I now have a Samsung Galaxy S4, but I kept the Shift because when it is connected to my wireless, it’s still a relevant computing device. Plus, I could use it to test any apps I make for Android.

So now I have two Android devices. No, wait, I have a third: the Google Nexus 7 tablet that my wife got me for Christmas last year, my first tablet if you don’t count the EXOPC Slate I got after GDC 2011. That’s three different Android-based devices that I can use myself as well as use as test devices for apps I create.

Android today has a much larger marketshare (so much for biasing against what is popular), but it is common knowledge that iOS apps average more revenue for developers than Android apps. The thinking is that people who are willing to spend the Apple premium are also willing to pay for apps, and the numbers getting reported tend to indicate it is true.

Apparently if someone switches from iOS to Android, it is news. For major app releases, it is very common for the iOS version to be released before the Android version, if a port comes at all. I wonder how Microsoft feels being the Linux of mobile in this regard. If the app gets updated, it is possible that the Android version will lag behind, or have an unnatural UI, or will be otherwise inferior. Now the trend seems to be changing so that Android-first is becoming more common, but not everyone is happy.

The Fallacy of Android First documents one developer’s experience with trying to go Android first. Emu is a messaging app, and apparently Dave Feldman found that Android’s fragmentation was still an issue and the development tools were not as robust or stable as Apple’s. The larger potential audience doesn’t always translate into more users of your app, especially once you take into account backwards compatibility.

Feldman says:

Running a startup is all about learning. This has been a huge lesson for us, one I wish we’d learned faster…but perhaps our experience will help others to make a more informed decision. Android’s flexibility, and its greater strength in certain markets, still make it a far better platform for certain types of product. But it’s a difficult road, and best to travel with your eyes open.

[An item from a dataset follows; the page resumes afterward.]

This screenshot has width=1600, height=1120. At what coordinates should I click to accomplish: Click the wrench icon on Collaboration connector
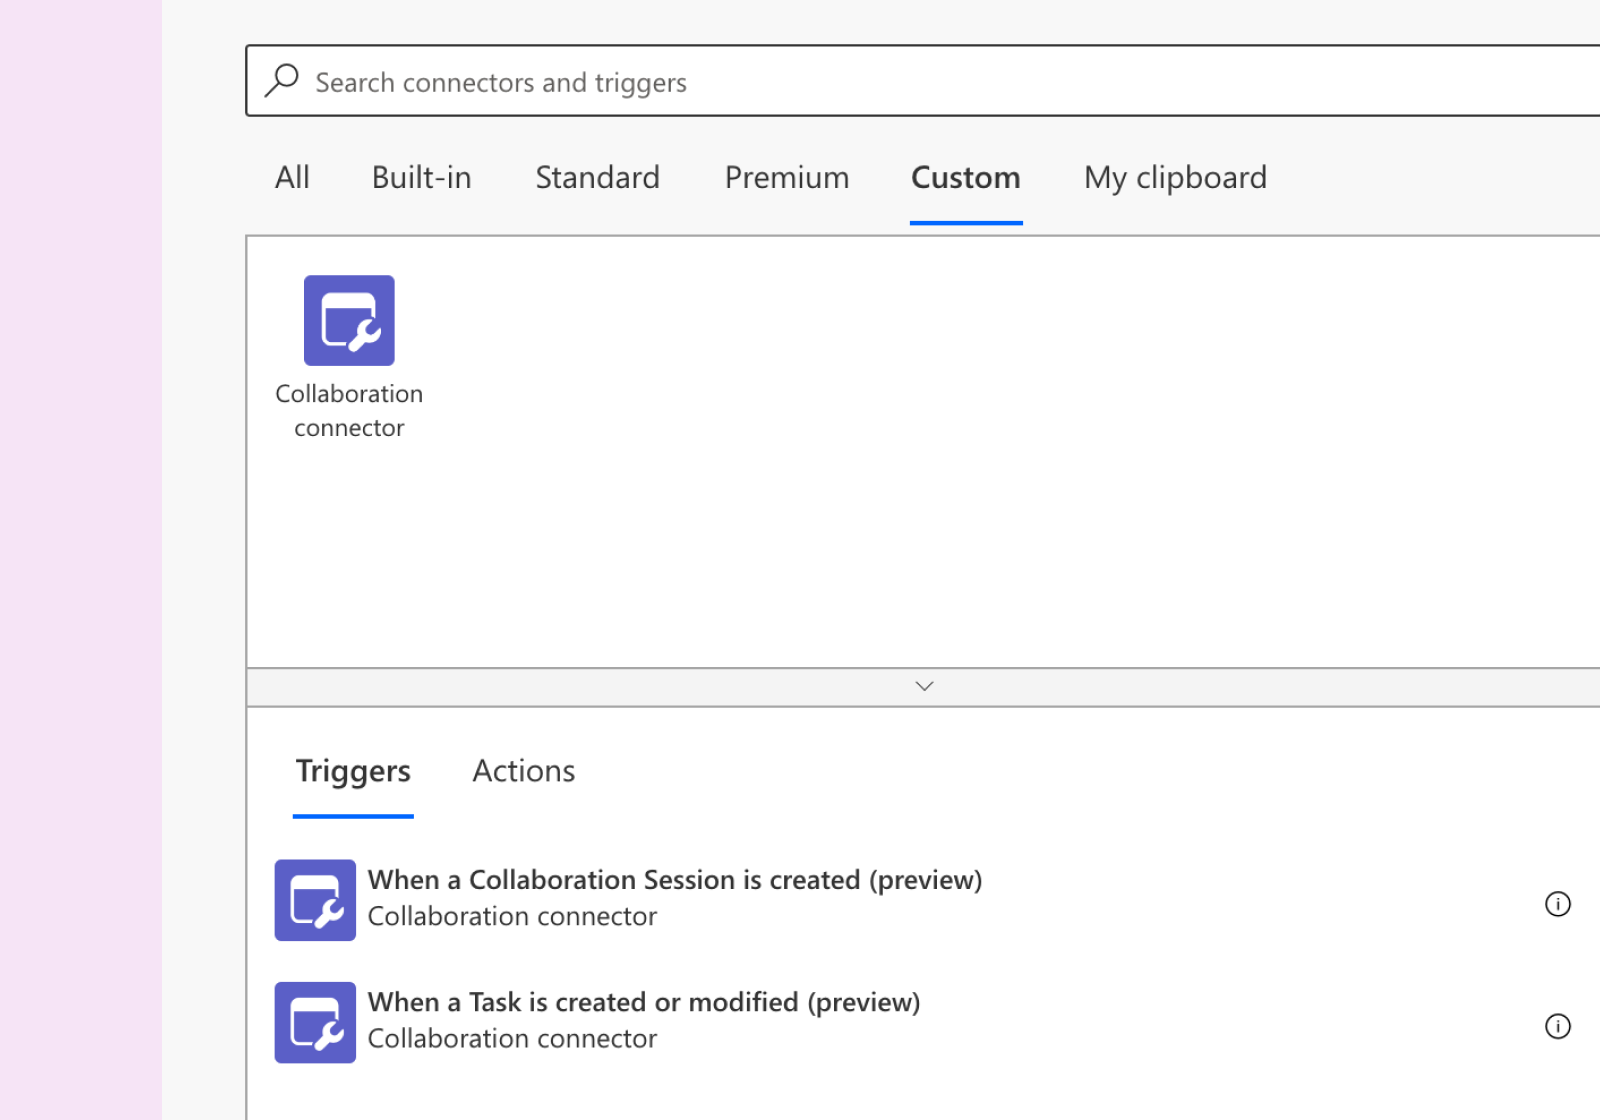[362, 338]
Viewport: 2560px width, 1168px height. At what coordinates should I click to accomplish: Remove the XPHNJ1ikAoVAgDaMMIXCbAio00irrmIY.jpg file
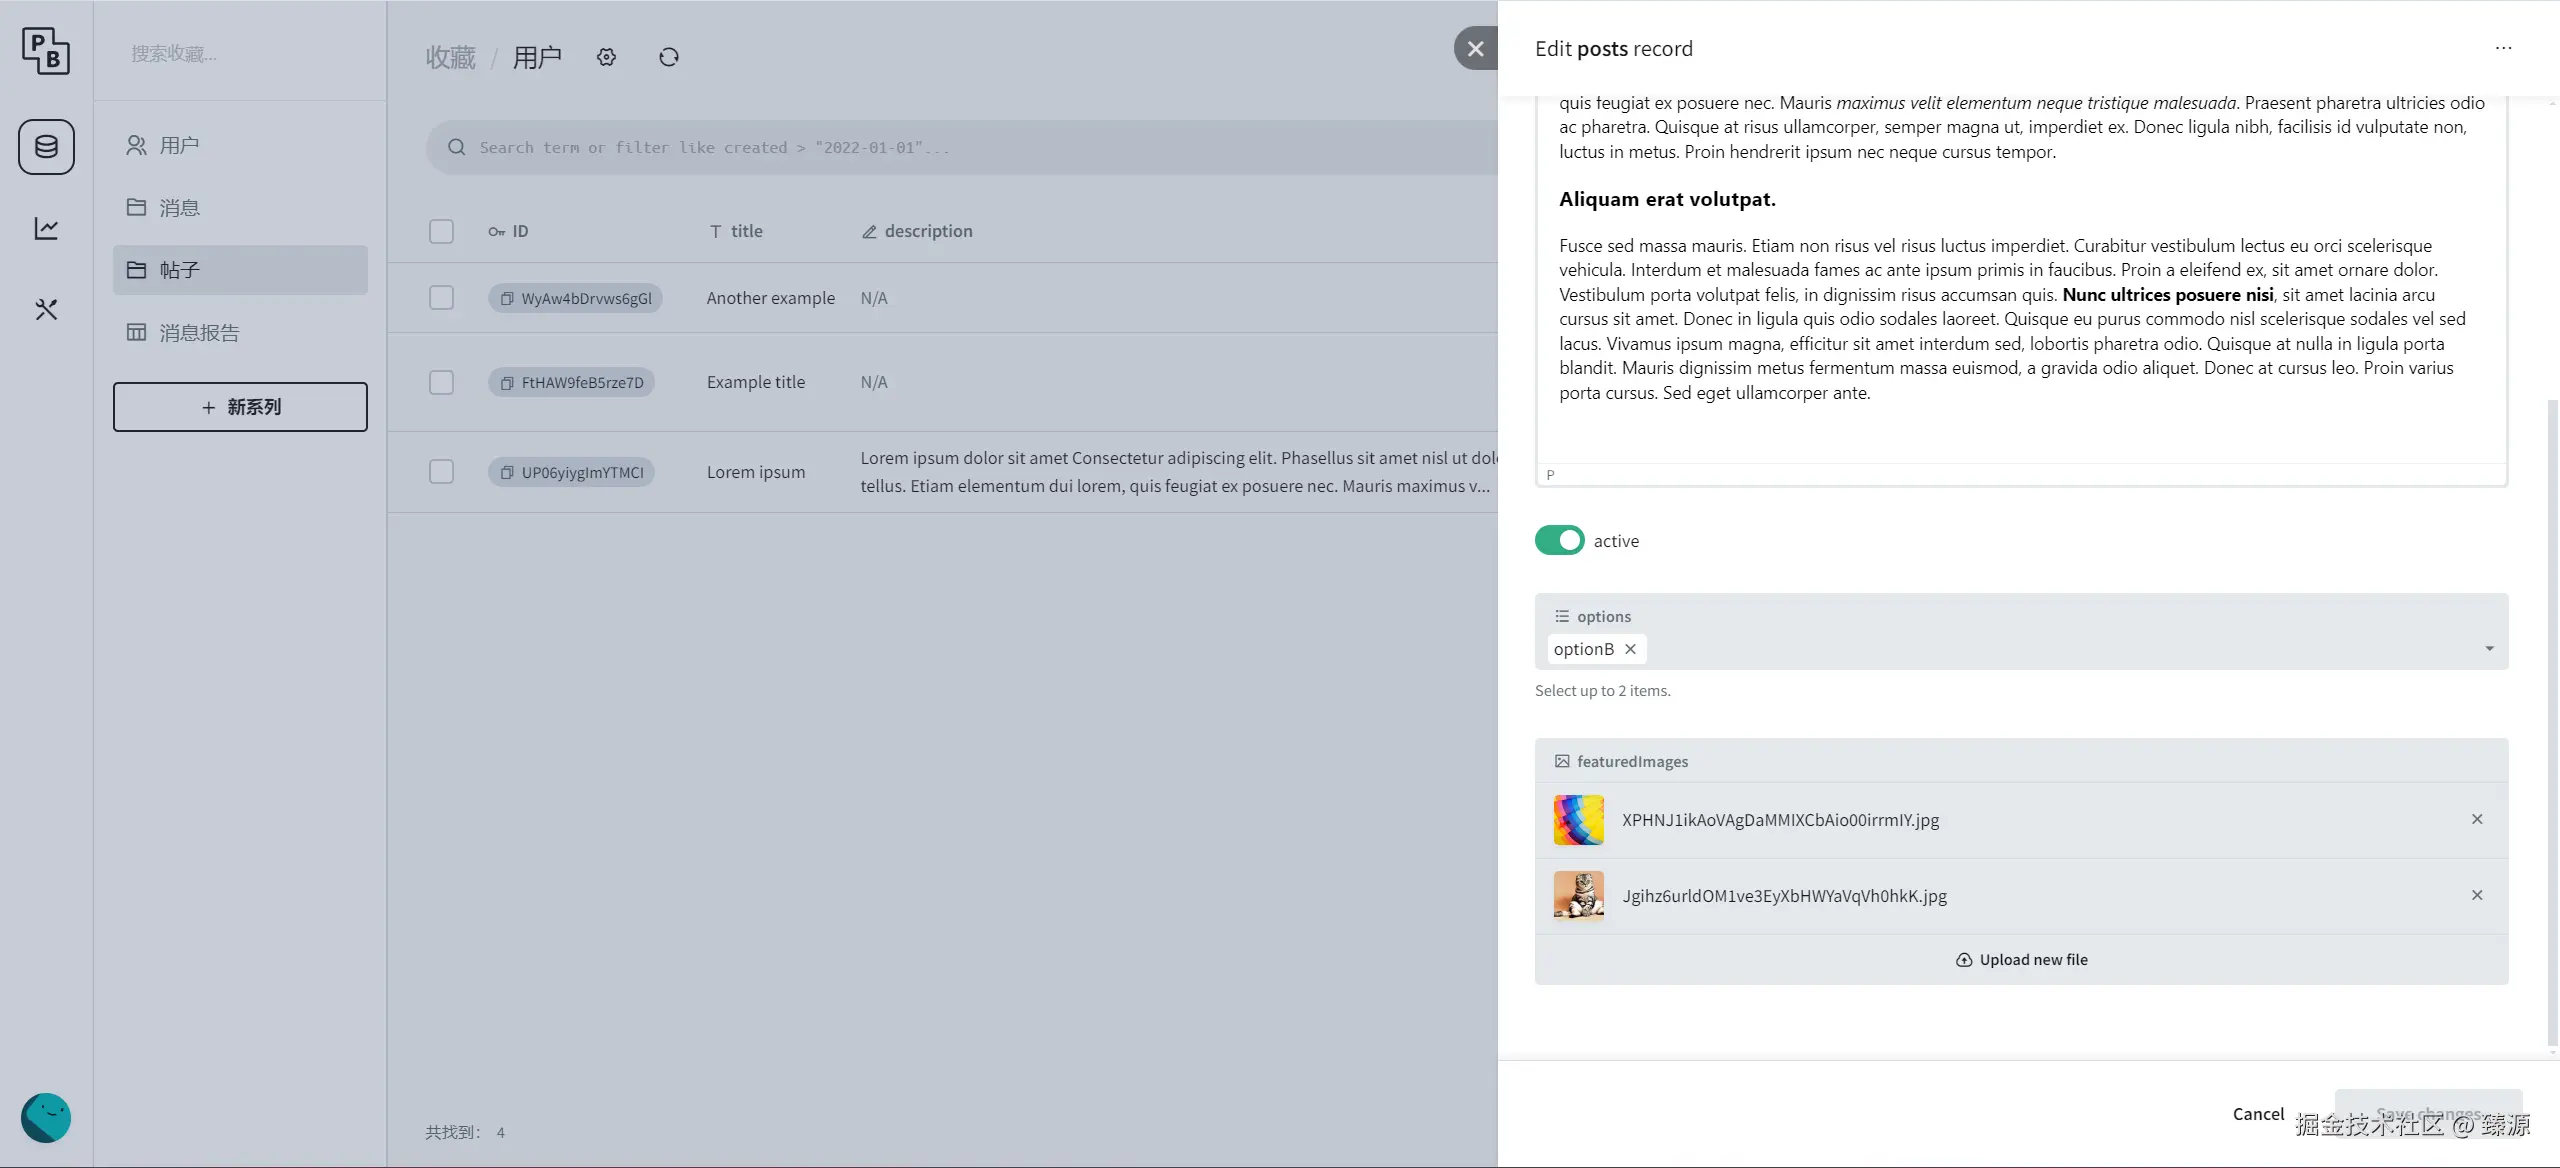pyautogui.click(x=2477, y=819)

He links to Steve Cheney’s post Why Android First is a Myth from last October which similarly describes a more complex development experience for startups developing on Android, especially those who rely on venture capital.

All that said, what’s it look like for games?

iOS is still dominant in terms of revenue earnings for developers, and if you are selling apps instead of doing a free-to-play model, Apple has demonstrated that they have paying customers. Plus, there’s very little variation and customization, which means you don’t have to do nearly as much work to ensure your game will work on an iOS-based device, and when you do, you have a significant chunk of the market.

Google announced cross-platform Google Play Game Services so that developers can create apps for both Android and iOS more easily. In fact, Google is using services to provide new capabilities without a need to fragment the userbase more than necessary. So, it is getting better there. And with a F2P model, more potential users means you don’t have to worry about how stingy your players are.

But is it really that hard to release simultaneously? If you use a library like libSDL or an engine like Unity, you can have a single code-base that ports more or less seamlessly.

In any case, for my next game, I’m currently wondering if not having an iOS device and a way to develop for it is going to hurt me. I’m looking into my target market to find out if my convenience of using devices I already own to develop the app will coincidentally line up with their own needs, but more and more I’m thinking that I will need to invest in some Apple hardware if I am going to be relevant to my customers.

Do you release for iOS first, Android first, or simultaneously? What has your experience been?